Icing remains a major challenge in aviation, affecting safety, efficiency, and environmental performance. Ice accretion degrades aerodynamics, increases fuel consumption, and can create severe operational risks, making effective prevention and certification essential. As regulations evolve around Supercooled Large Droplets (SLD) and EASA CS-25 Appendix O, conventional anti-icing systems—though effective—are energy-intensive and misaligned with net-zero targets. New solutions using smart materials, optimised architectures and advanced sensing technologies offer opportunities to address these limitations.
ICE-SMART proposes a holistic strategy to mitigate icing risks in sustainable aviation by integrating smart materials, sensor networks, simulation tools and climatological analyses. The project will develop synergies between advanced coatings, piezoelectric de-icing and intelligent detection, supported by validated numerical modelling and state-of-the-art test and validation facilities. Photo-electrothermal coatings will provide localised, energy-efficient heating, while piezoelectric actuators will support active ice removal. Integrated sensor networks will deliver real-time detection and predictive capabilities, improving system responsiveness and reducing unnecessary energy use.
Advances in simulation tools and icing test facilities are reshaping certification processes, enabling more accurate modelling of complex icing phenomena and reducing reliance on costly flight tests. ICE-SMART will also analyse climatologies and trends of atmospheric icing conditions, with focus on SLD and related hazard areas, using ERA5 reanalysis data and airborne observations. Together, these innovations support the development of more efficient and environmentally responsible aircraft systems.
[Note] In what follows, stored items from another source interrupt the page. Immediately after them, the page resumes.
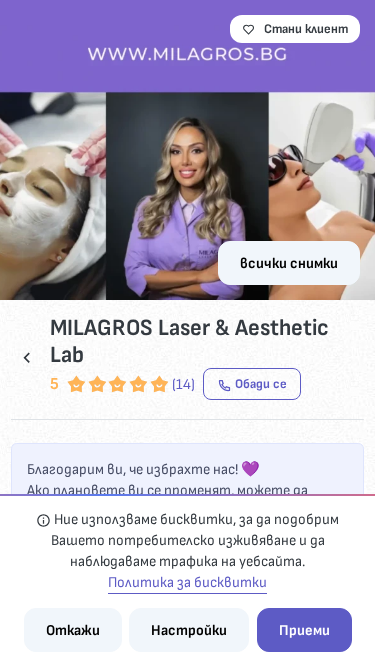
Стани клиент (306, 29)
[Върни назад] (27, 358)
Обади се (261, 384)
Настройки (189, 630)
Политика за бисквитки (187, 582)
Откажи (73, 630)
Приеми (304, 630)
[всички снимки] (187, 150)
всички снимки (289, 263)
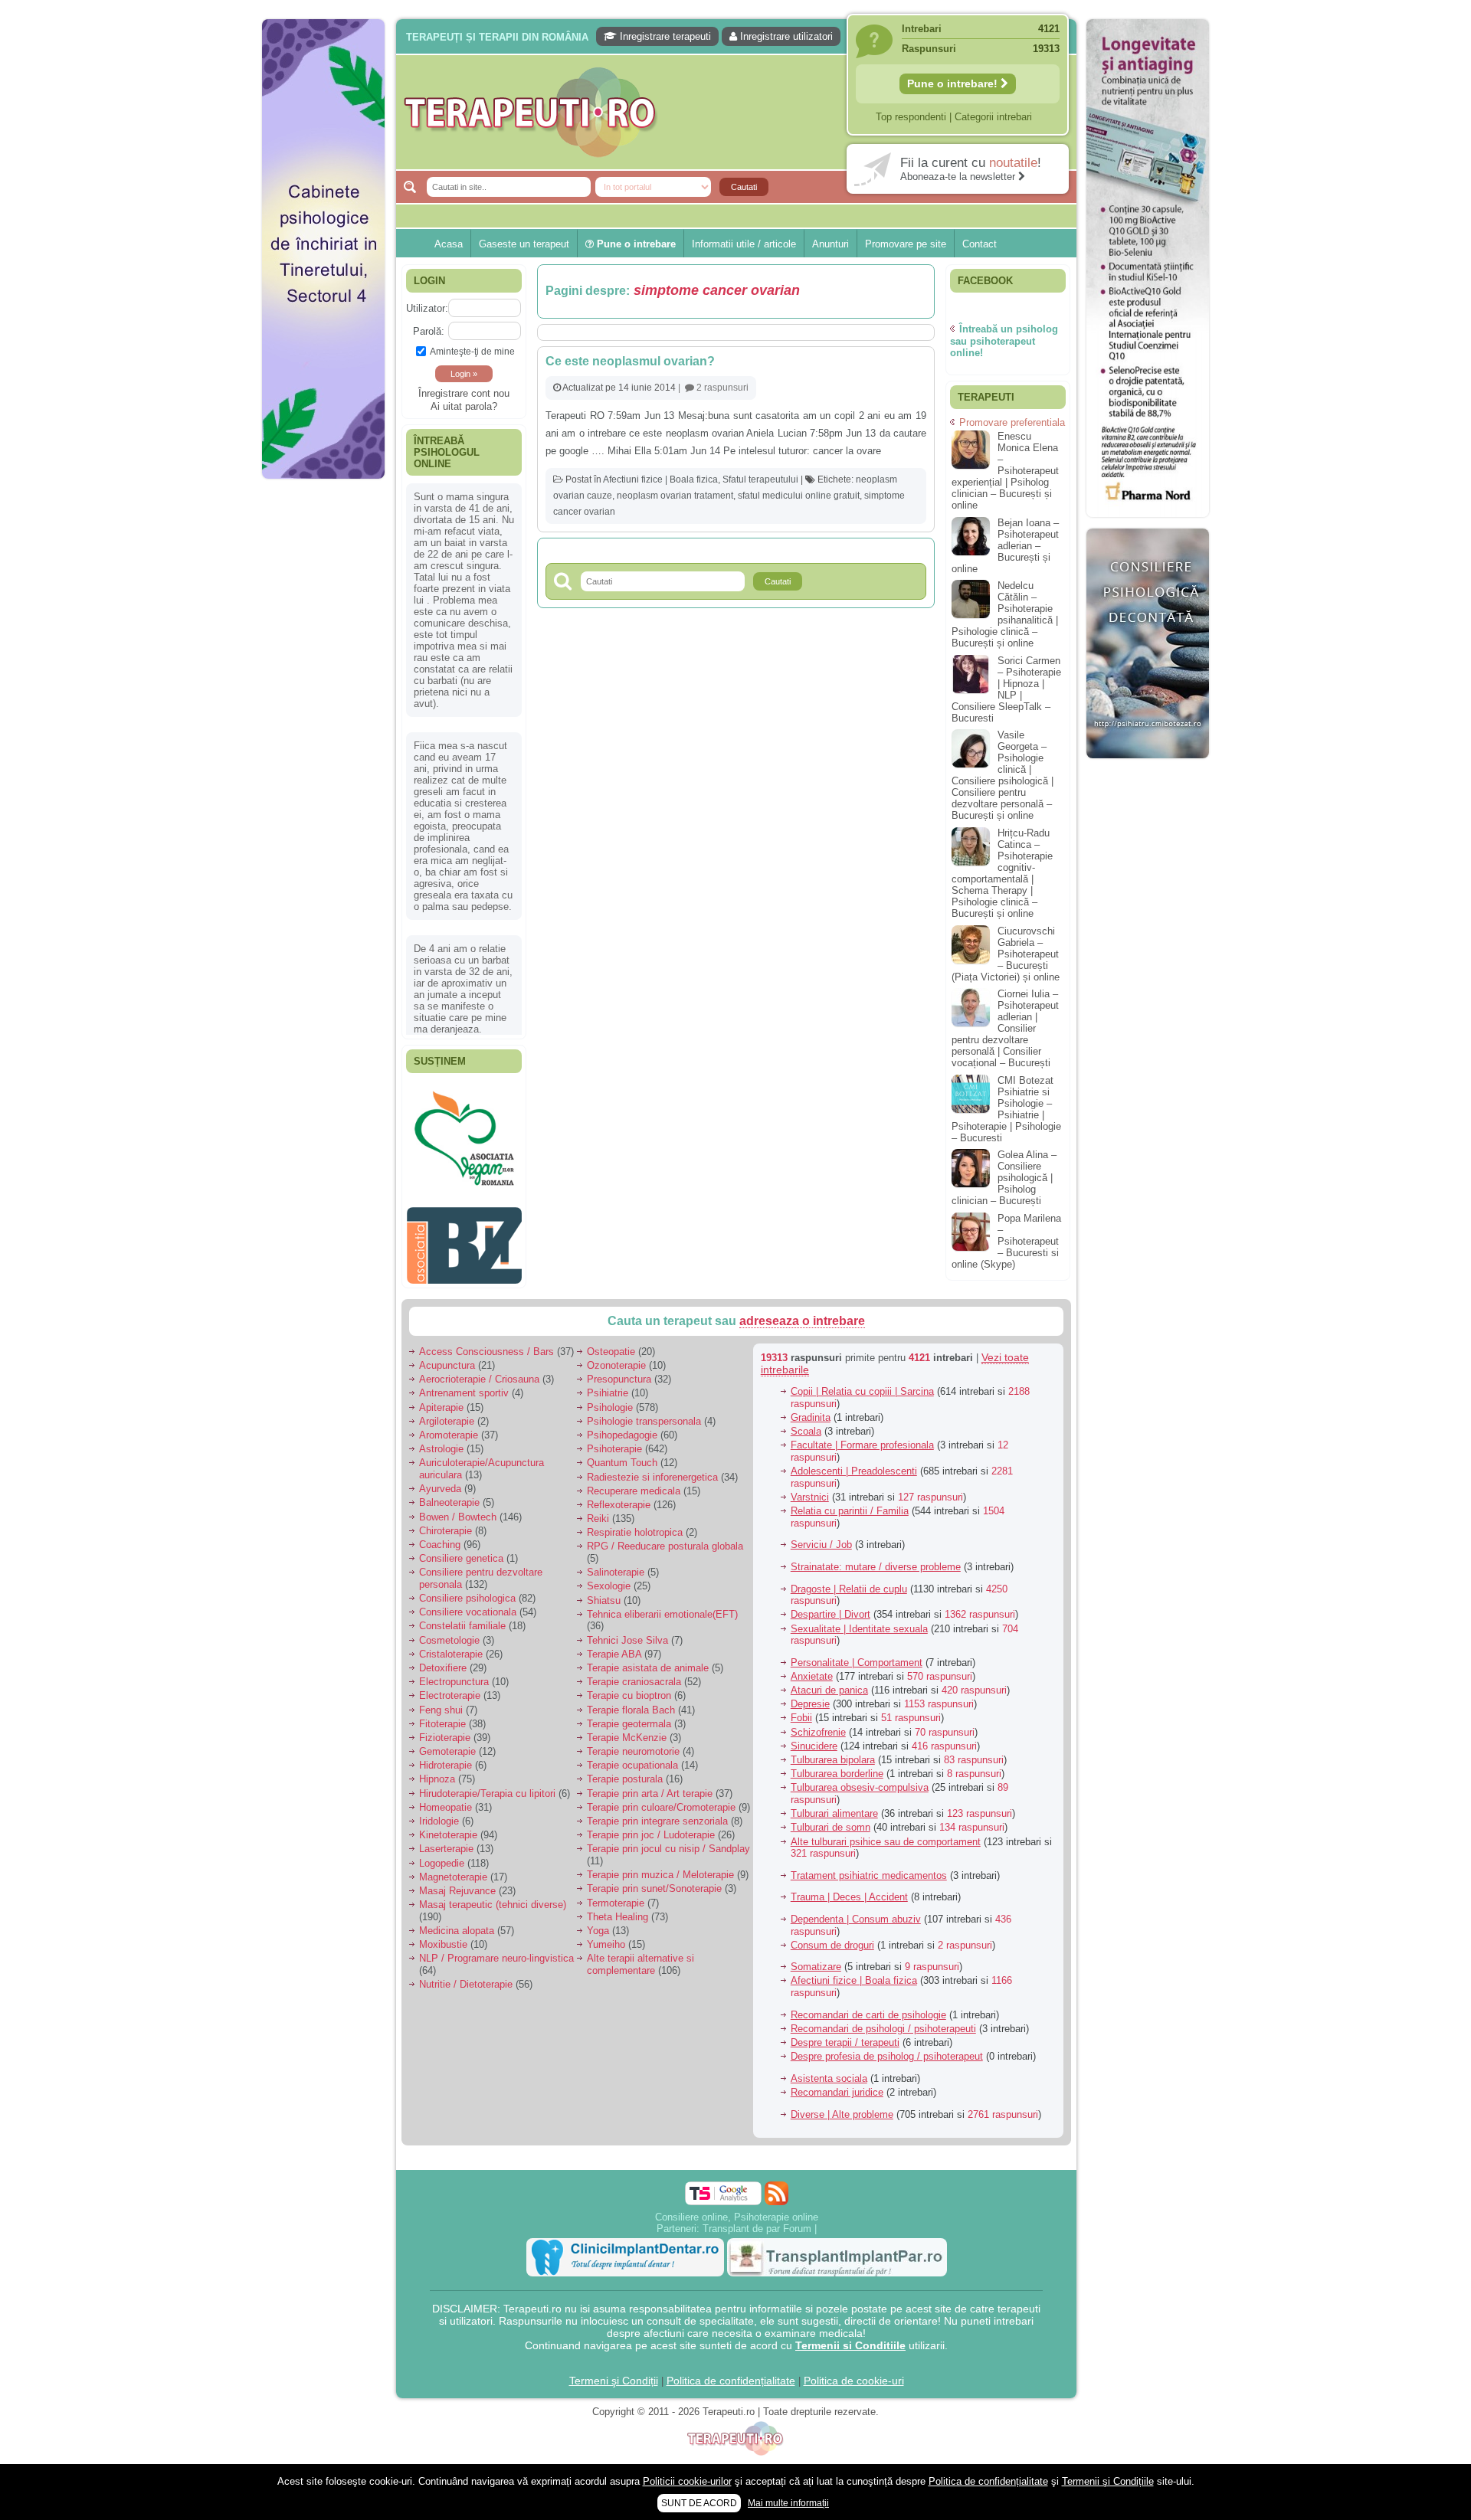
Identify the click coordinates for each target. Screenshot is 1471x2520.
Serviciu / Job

Reproducing freezing rain and other SLD conditions in wind tunnels remains technically challenging, resulting in limited ability to test in fully representative conditions. Current experimental facilities and CFD tools struggle to capture SLD‑specific physics, and the scarcity of high‑quality, shared datasets restricts validation of both numerical models and test methodologies. As part of the ICE-SMART project, the participating icing wind tunnel of the RTA will improve its prototype solution for simulating 'freezing rain' (FZRA) SLD capabilities. This will enable it to switch between different certification relevant icing conditions without the need for costly IWT modifications and resulting downtime. This is an effective way for the industry to quickly identify, evaluate and improve the impact of different icing situations on their technologies as de-icing systems, ice sensors and indirect ice detection systems. This will accelerate the development of de-icing technologies significantly. Using large icing wind tunnels to test 1:1 scale models offers significant advantages in developing this technology. Additionally, high-quality 3D scans of the resulting ice accretion will be used to collect unique validation data on SLD “freezing rain” and import it into the existing 'icing' database. This will ultimately serve to further develop the necessary numerical tools. Further fidelity is gained by the application of AI methods to enhance the 3D temporal and spatial resolution.